Internationally renowned investor and "Commodities King" Jim Rogers said earlier at a summit in Singapore that he has completely cleared all his U.S. stock positions, holding only Chinese stocks and equities from another undisclosed country. He emphasized that "the next U.S. economic crisis will be the most severe in my lifetime."
●Cites the 1976 UK Debt Crisis as an Example
According to various media reports, Rogers directly pointed to America's debt issue, using the 1976 UK debt crisis as an example. He explained that, at the time, Britain's high public debt and out-of-control fiscal deficit led domestic institutions and investors to boycott government bonds, causing a collapse in government credit. He believes the U.S. is now heading down a similar wrong path.

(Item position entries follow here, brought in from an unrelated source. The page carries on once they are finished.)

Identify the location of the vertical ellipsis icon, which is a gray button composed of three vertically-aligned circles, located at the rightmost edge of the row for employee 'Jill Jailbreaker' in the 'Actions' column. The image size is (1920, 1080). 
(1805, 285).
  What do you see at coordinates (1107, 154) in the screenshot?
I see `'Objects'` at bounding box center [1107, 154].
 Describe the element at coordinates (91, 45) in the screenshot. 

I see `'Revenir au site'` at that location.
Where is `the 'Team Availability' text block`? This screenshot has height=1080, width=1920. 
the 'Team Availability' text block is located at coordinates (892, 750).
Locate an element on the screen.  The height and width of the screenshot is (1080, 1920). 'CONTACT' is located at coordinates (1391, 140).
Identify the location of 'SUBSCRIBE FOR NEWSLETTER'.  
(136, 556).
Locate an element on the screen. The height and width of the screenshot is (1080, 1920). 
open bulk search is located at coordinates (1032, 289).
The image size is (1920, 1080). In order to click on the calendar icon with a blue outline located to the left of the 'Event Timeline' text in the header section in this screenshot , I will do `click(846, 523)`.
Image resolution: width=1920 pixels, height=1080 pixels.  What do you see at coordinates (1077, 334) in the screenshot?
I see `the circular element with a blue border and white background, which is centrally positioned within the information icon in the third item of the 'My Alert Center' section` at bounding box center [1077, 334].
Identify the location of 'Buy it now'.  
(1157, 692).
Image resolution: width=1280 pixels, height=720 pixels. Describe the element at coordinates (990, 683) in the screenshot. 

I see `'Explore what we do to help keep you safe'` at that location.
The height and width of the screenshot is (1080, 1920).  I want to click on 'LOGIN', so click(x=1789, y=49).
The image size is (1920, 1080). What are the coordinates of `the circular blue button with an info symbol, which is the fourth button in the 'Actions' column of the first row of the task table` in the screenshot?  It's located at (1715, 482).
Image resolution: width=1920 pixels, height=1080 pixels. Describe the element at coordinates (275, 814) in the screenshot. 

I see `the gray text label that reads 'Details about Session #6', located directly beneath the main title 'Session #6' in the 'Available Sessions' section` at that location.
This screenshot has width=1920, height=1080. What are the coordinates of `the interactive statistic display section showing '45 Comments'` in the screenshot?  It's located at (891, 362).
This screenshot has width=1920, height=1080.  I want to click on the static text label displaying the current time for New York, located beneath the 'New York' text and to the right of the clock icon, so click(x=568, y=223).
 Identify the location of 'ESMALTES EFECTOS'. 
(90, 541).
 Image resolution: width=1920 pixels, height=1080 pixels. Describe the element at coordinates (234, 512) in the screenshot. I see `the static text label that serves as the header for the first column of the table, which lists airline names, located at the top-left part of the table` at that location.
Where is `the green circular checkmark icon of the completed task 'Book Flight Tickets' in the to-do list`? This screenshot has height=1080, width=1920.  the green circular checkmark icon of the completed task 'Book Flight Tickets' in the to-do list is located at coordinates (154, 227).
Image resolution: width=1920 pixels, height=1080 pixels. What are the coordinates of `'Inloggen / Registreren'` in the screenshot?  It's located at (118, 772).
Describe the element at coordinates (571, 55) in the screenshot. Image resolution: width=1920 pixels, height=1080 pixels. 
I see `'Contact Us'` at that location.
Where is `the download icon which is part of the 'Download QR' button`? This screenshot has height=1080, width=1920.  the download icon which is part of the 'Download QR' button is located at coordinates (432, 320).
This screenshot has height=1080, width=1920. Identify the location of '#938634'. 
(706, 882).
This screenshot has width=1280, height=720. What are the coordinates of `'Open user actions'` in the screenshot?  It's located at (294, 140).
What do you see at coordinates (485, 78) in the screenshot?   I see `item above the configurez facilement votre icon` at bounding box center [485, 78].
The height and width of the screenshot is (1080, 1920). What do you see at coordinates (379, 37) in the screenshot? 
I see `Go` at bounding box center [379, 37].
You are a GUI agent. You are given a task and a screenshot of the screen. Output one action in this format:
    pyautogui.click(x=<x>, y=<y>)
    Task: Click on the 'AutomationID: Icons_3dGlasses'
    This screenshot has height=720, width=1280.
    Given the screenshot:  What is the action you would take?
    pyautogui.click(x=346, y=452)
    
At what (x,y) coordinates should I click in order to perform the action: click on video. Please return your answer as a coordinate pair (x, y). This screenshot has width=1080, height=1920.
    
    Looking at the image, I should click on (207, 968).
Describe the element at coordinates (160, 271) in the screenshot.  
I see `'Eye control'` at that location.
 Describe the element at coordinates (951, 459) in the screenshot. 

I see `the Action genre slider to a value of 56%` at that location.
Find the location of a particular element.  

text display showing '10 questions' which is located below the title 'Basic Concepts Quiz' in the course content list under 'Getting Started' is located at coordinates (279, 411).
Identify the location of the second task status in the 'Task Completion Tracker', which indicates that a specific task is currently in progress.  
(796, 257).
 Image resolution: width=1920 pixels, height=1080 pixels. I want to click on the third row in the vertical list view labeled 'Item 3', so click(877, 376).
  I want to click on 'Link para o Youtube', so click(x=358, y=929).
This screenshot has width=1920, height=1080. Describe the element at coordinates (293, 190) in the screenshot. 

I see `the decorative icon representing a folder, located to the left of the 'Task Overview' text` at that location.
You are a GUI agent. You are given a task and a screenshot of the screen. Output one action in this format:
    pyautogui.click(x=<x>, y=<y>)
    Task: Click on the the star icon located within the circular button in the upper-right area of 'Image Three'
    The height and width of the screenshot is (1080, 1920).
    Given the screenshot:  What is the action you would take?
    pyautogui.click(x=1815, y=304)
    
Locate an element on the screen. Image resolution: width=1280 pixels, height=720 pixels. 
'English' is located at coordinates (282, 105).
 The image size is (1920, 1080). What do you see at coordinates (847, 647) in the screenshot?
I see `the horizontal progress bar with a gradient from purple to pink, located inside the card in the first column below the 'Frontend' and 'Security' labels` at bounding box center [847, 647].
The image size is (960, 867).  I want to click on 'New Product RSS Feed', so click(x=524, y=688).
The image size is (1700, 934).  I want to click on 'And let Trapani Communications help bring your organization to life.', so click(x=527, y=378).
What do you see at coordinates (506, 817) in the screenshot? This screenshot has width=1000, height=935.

●The Dangerous Signal: 'This Time Is Different' in U.S. Stocks
Data shows that U.S. federal total debt has surpassed $38 trillion (RM160.69 trillion). Rogers emphasized that while U.S. debt is currently denominated in dollars, which reduces short-term default risk, if its global leadership is shaken, market trust in dollar assets will rapidly unravel. He noted that U.S. stocks have been in the longest bull market since 2009. Despite the market being flooded with optimistic slogans like "this time is different," he sees the greatest danger when everyone else is cheering.
●Optimistic on China—Especially Tourism and Hotel Sectors
On the other hand, Rogers revealed that he is actively increasing his Chinese stock holdings and has invested in several sectors in China, especially favoring tourism and hotel industries. He highly praised China's "Belt and Road" initiative, comparing its impact to that of railroad construction in the 19th century, saying it is reshaping regional economic relations. He asserted that China will be the most important country of the 21st century and that children should learn Mandarin to prepare for the future world.
●Increasing Silver Positions, Waiting for Opportunities to Buy Gold on Dips
In terms of safe-haven asset allocation, Rogers has not increased his gold positions but stated that he will immediately buy should prices correct. By contrast, he is more optimistic about undervalued silver and has significantly increased his silver holdings recently, because "historical experience shows that silver and gold are the best safe havens during times of crisis."
However, Rogers frankly admitted that he still holds a large amount of U.S. dollar assets, but this is a "tactical arrangement," because when the crisis breaks out, panic will drive capital into the dollar, at which point he plans to sell at high prices and carry out asset rebalancing.